OBJECTIVE
Please repeat the material below word for word, from its first line through the line containing "click(32, 84)".

MATERIAL SUPPLIED
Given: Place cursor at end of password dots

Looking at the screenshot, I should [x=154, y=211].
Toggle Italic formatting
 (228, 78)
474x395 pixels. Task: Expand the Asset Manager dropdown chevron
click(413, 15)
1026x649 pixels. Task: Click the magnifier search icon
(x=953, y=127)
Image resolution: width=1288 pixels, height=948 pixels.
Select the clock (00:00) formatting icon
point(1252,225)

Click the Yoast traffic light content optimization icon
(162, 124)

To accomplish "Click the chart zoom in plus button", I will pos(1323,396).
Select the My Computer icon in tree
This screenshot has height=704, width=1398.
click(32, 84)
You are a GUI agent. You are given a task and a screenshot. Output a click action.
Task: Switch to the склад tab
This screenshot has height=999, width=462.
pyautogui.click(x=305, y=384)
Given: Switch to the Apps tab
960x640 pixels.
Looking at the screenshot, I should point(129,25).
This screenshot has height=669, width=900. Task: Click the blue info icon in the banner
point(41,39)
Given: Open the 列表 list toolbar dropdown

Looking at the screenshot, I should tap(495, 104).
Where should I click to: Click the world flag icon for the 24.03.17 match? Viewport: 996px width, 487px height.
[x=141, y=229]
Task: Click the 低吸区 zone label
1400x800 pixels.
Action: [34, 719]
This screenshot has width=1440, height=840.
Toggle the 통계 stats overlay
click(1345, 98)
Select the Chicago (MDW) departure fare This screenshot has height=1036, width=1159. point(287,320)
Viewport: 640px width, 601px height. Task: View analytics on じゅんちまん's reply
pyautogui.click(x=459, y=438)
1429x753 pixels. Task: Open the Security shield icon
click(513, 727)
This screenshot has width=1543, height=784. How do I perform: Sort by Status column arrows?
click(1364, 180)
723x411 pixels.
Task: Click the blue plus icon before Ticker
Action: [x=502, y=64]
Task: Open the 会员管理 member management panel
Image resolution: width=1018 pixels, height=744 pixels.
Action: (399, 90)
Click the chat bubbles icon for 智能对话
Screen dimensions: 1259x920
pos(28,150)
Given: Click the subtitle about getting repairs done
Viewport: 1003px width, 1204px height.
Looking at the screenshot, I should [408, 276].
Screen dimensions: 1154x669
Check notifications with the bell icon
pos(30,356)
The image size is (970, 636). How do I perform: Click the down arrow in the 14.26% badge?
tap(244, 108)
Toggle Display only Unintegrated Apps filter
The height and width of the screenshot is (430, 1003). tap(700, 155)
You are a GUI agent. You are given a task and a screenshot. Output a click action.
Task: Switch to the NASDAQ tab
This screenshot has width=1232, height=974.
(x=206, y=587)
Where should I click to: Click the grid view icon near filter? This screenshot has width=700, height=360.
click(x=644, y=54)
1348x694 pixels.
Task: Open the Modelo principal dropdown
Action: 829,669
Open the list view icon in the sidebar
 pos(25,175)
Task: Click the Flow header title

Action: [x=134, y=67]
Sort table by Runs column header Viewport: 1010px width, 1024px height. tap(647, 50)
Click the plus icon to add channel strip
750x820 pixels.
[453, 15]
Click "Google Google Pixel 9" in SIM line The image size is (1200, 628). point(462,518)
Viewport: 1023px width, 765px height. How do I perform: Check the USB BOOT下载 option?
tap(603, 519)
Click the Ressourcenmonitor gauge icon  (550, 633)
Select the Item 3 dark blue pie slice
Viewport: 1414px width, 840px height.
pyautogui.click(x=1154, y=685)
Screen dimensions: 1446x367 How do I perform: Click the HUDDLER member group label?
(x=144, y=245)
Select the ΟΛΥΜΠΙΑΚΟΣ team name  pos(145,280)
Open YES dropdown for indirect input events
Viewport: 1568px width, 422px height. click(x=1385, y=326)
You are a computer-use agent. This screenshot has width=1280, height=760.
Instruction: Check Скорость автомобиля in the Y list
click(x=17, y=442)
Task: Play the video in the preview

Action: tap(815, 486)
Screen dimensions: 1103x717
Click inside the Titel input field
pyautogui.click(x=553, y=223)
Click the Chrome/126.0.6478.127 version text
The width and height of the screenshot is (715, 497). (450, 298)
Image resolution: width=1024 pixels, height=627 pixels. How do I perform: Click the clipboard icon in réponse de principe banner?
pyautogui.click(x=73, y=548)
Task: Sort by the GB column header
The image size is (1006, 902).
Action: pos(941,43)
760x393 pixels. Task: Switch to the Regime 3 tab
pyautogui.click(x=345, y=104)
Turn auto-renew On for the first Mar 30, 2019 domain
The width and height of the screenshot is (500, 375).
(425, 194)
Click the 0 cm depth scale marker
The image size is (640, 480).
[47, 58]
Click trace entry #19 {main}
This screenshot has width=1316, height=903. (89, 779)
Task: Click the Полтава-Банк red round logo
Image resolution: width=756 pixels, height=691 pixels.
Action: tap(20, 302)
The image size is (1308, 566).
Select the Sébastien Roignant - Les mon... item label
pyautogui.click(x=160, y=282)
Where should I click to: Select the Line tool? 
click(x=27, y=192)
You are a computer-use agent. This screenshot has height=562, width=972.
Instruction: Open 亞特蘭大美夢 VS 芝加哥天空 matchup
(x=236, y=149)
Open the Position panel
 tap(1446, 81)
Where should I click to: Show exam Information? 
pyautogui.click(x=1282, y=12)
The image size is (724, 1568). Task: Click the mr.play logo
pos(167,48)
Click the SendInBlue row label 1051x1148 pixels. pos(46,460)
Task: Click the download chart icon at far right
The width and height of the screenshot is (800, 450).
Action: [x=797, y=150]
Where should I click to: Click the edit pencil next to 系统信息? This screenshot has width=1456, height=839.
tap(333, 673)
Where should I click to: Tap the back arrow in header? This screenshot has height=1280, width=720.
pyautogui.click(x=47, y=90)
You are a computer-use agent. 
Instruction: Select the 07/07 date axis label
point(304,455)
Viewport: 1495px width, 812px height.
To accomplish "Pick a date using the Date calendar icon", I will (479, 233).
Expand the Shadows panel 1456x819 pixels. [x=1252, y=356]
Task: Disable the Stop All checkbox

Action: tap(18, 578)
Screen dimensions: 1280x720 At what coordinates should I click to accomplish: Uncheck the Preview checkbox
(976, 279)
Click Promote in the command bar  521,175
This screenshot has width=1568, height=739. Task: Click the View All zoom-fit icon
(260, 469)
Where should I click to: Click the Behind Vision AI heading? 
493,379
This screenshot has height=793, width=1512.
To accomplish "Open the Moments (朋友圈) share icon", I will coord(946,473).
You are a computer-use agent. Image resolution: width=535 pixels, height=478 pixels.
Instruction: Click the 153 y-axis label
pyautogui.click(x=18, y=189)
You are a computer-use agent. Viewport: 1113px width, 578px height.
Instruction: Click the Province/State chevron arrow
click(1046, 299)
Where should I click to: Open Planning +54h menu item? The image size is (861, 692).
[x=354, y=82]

COMPLETED EXERCISE
Given: Place cursor at end of password dots

Looking at the screenshot, I should [x=154, y=211].
Toggle Italic formatting
 (228, 78)
474x395 pixels. Task: Expand the Asset Manager dropdown chevron
click(413, 15)
1026x649 pixels. Task: Click the magnifier search icon
(x=953, y=127)
Image resolution: width=1288 pixels, height=948 pixels.
Select the clock (00:00) formatting icon
point(1252,225)

Click the Yoast traffic light content optimization icon
(162, 124)

To accomplish "Click the chart zoom in plus button", I will pos(1323,396).
Select the My Computer icon in tree
This screenshot has height=704, width=1398.
click(32, 84)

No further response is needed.